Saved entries
• • • • • • •

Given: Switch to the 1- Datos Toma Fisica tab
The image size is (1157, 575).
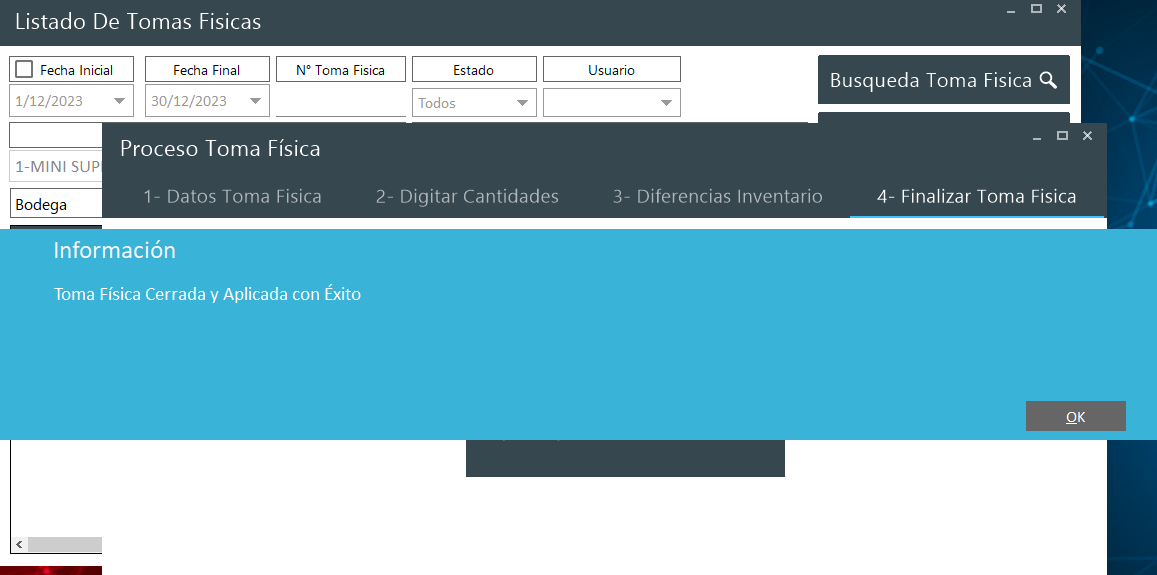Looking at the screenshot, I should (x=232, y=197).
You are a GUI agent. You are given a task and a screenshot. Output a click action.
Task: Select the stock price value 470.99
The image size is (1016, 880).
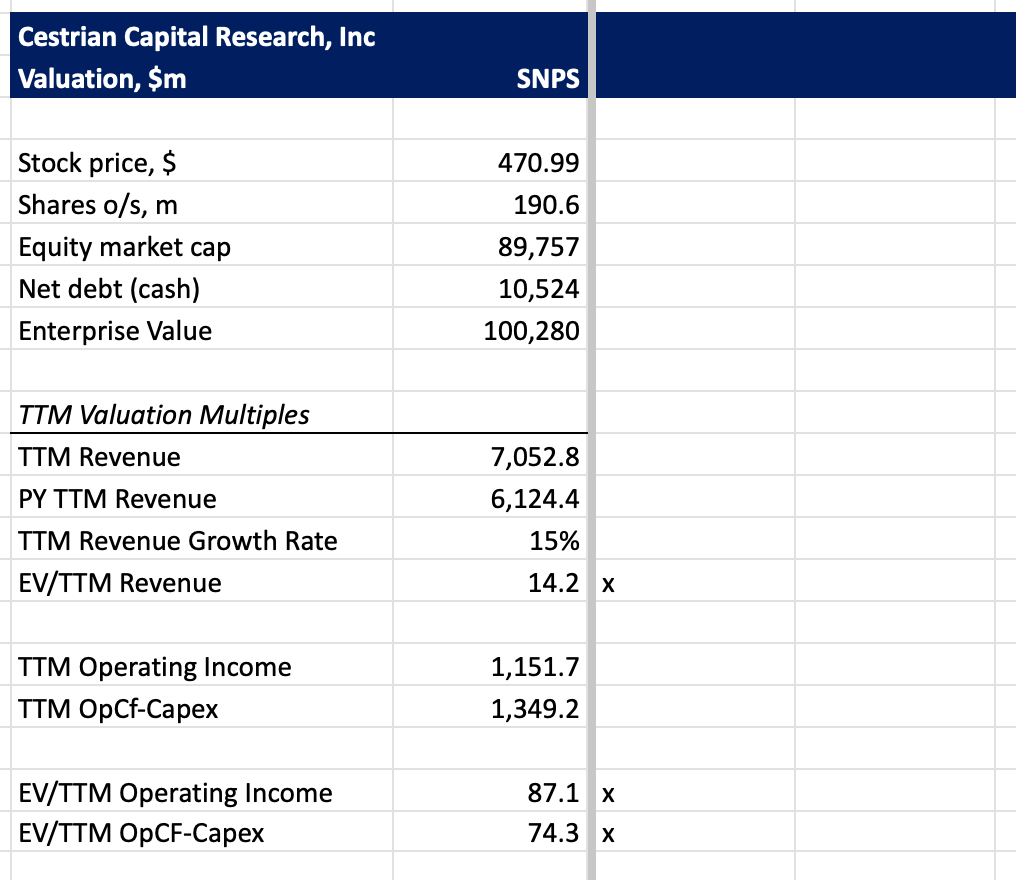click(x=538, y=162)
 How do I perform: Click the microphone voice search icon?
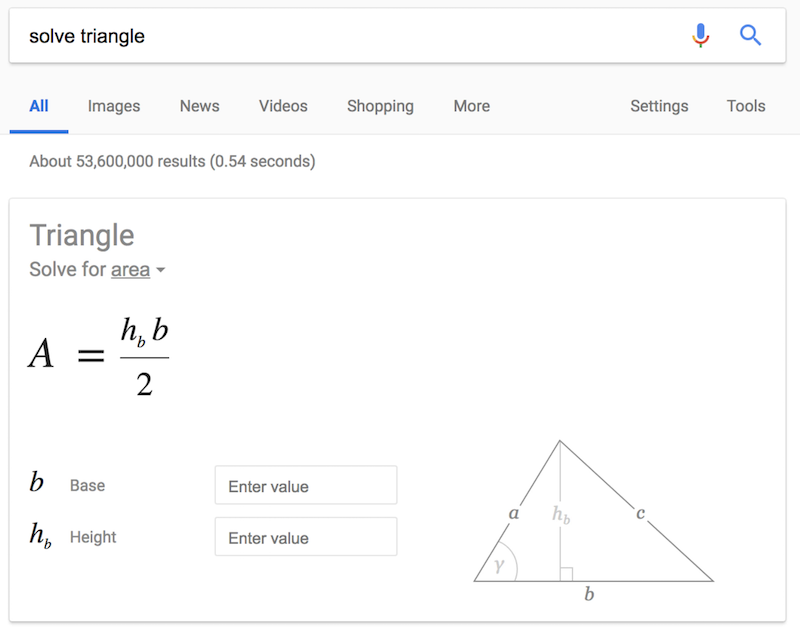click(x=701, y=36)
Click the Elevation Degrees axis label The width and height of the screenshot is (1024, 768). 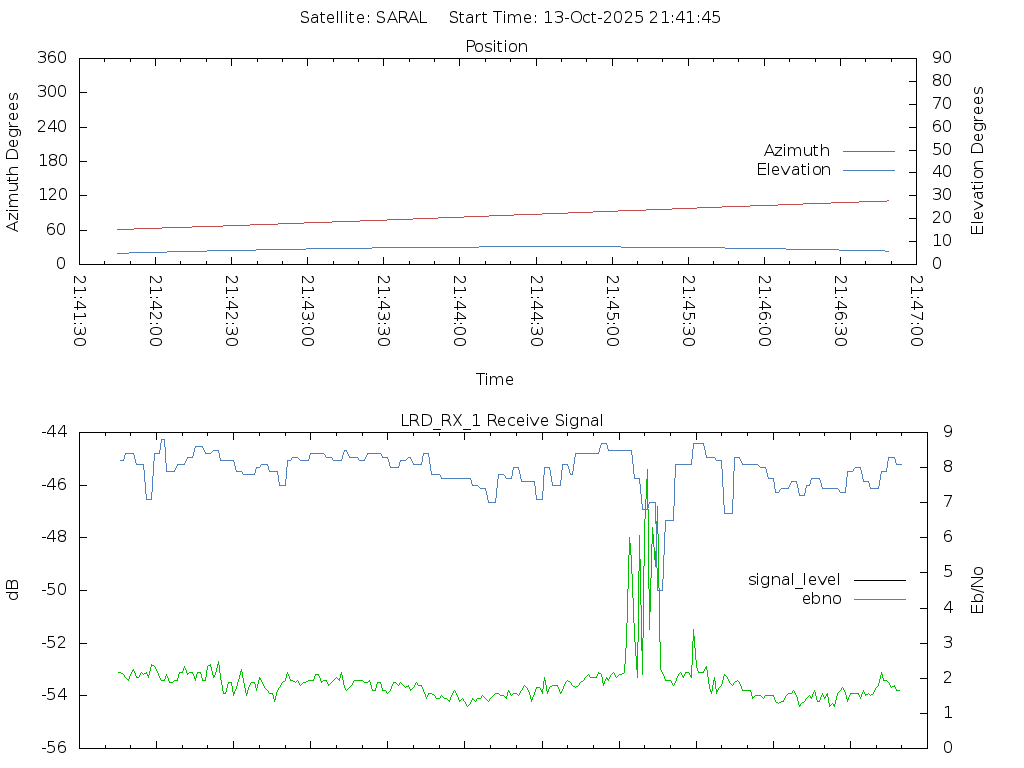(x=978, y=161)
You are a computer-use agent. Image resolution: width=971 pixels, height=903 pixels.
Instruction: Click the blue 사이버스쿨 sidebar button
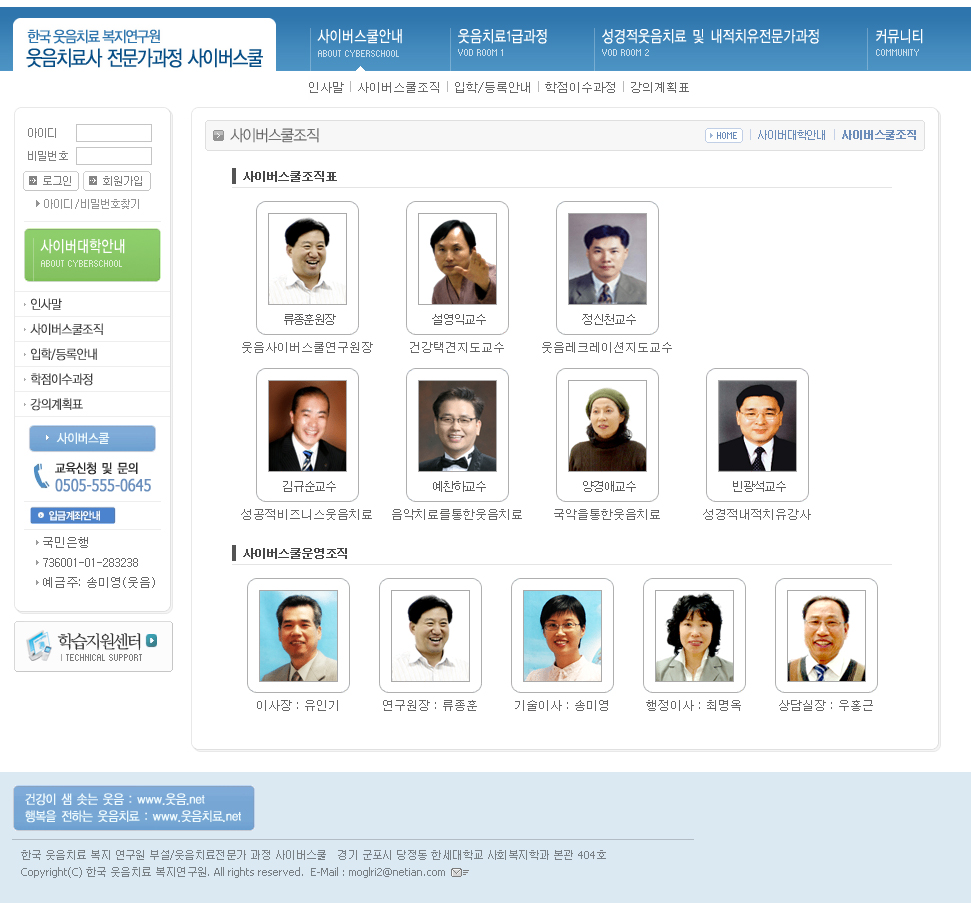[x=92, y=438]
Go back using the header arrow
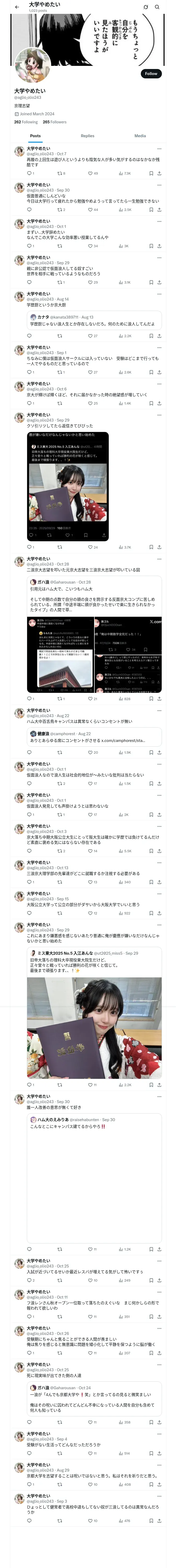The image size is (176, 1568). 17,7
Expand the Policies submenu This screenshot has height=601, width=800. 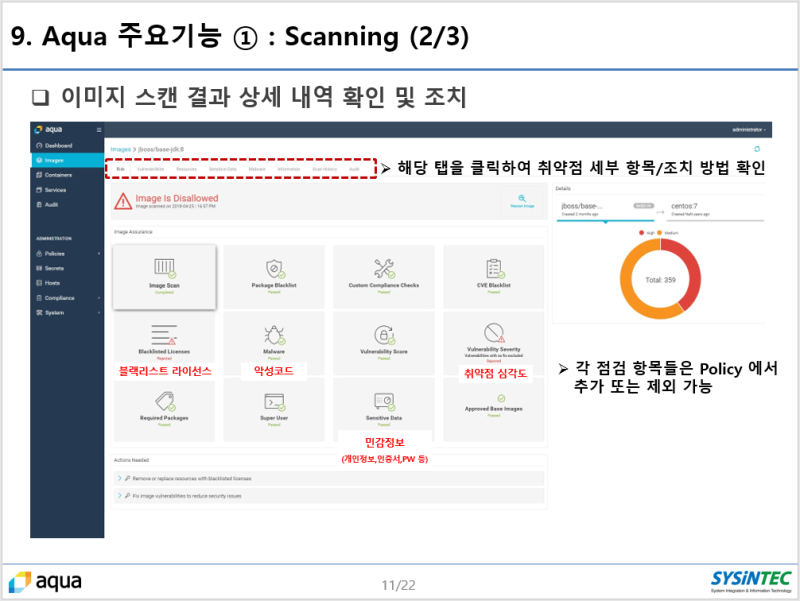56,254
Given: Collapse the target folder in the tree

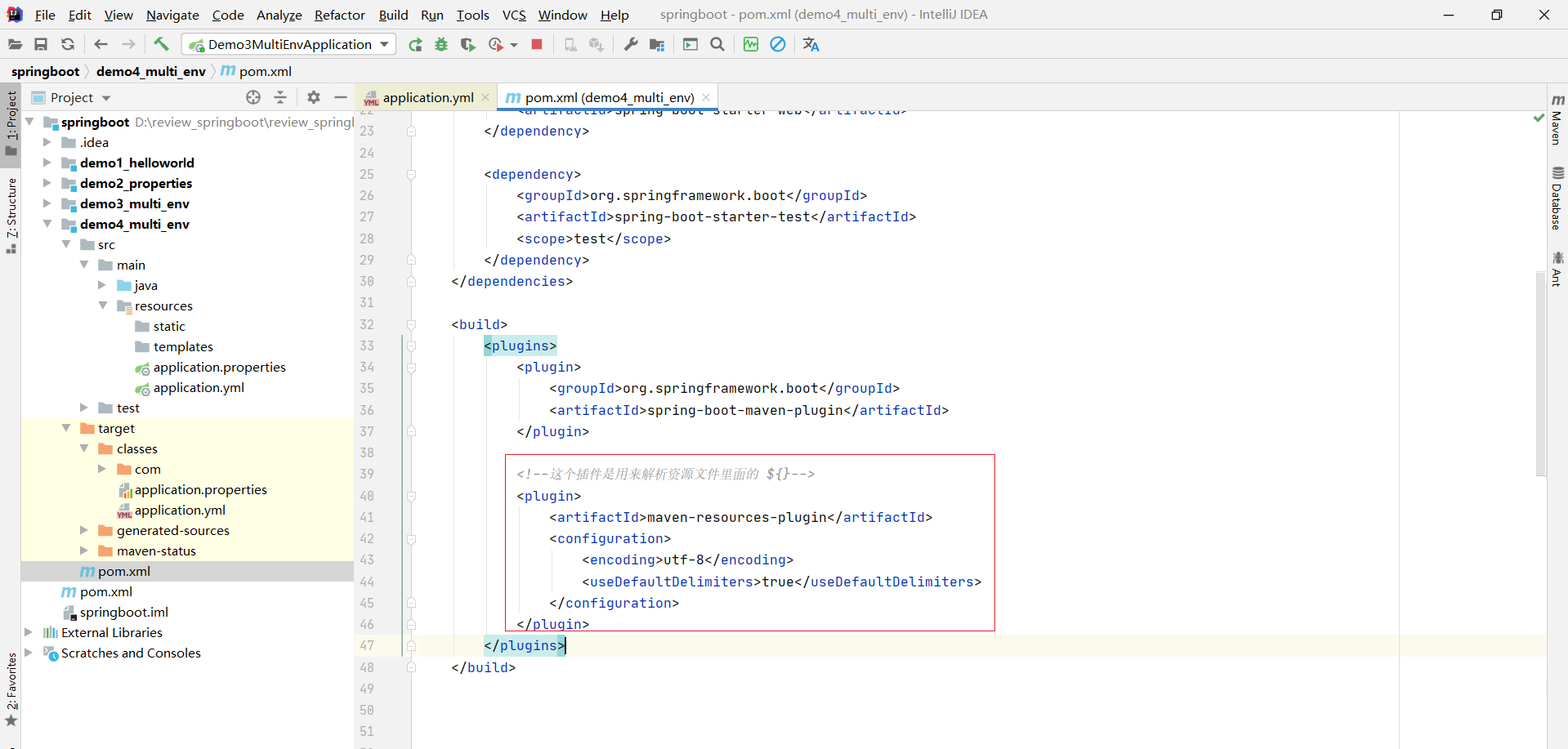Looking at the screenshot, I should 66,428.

• • • • • • •

_Activity:_ Going through the entries above, tally each line that has the word "agent". Answer with the number only.

_Answer to this task:_ 2